The task: Using the entries below, return word for word the lines from the one containing "The image size is (1256, 418)." up to and including the last.

Stored data
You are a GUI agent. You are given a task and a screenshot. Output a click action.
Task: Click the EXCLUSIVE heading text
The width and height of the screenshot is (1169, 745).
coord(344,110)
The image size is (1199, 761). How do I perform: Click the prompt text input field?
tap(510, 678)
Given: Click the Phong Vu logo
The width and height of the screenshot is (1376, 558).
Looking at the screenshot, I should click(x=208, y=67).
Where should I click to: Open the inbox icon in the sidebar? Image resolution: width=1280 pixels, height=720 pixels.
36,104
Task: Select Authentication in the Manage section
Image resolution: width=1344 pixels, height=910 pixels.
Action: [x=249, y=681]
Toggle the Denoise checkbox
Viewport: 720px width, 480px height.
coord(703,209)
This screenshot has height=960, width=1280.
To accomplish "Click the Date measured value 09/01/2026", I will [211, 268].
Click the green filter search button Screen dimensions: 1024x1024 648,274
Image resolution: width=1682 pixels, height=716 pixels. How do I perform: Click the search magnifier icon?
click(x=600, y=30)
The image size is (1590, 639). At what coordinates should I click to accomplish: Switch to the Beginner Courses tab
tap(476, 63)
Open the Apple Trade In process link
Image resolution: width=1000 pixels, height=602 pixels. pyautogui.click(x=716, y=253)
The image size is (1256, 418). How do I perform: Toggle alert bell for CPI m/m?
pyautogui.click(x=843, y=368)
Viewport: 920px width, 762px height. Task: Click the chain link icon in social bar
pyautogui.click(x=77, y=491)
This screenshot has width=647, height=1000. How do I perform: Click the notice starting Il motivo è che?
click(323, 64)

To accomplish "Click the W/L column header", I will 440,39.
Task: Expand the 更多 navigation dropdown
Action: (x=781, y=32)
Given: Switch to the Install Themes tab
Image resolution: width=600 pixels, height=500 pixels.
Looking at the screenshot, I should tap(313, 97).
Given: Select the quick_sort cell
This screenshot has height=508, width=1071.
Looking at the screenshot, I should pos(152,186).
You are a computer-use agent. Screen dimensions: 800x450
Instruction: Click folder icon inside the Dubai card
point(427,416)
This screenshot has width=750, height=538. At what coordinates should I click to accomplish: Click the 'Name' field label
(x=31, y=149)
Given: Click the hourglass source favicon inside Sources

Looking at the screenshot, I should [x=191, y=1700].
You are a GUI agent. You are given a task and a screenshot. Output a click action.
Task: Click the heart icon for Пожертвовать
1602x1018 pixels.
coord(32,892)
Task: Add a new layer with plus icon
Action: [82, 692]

Result of the task:
The image size is (1256, 418). How do I perform: Toggle alert bell for CPI m/m?
pyautogui.click(x=843, y=368)
Viewport: 920px width, 762px height. Task: Click the chain link icon in social bar
pyautogui.click(x=77, y=491)
This screenshot has width=647, height=1000. How do I perform: Click the notice starting Il motivo è che?
click(323, 64)

To accomplish "Click the W/L column header", I will 440,39.
Task: Expand the 更多 navigation dropdown
Action: (x=781, y=32)
Given: Switch to the Install Themes tab
Image resolution: width=600 pixels, height=500 pixels.
Looking at the screenshot, I should tap(313, 97).
Given: Select the quick_sort cell
This screenshot has height=508, width=1071.
Looking at the screenshot, I should pos(152,186).
You are a computer-use agent. Screen dimensions: 800x450
Instruction: Click folder icon inside the Dubai card
point(427,416)
This screenshot has width=750, height=538. At what coordinates should I click to accomplish: Click the 'Name' field label
(x=31, y=149)
Given: Click the hourglass source favicon inside Sources

Looking at the screenshot, I should [x=191, y=1700].
You are a GUI agent. You are given a task and a screenshot. Output a click action.
Task: Click the heart icon for Пожертвовать
1602x1018 pixels.
coord(32,892)
Task: Add a new layer with plus icon
Action: [82, 692]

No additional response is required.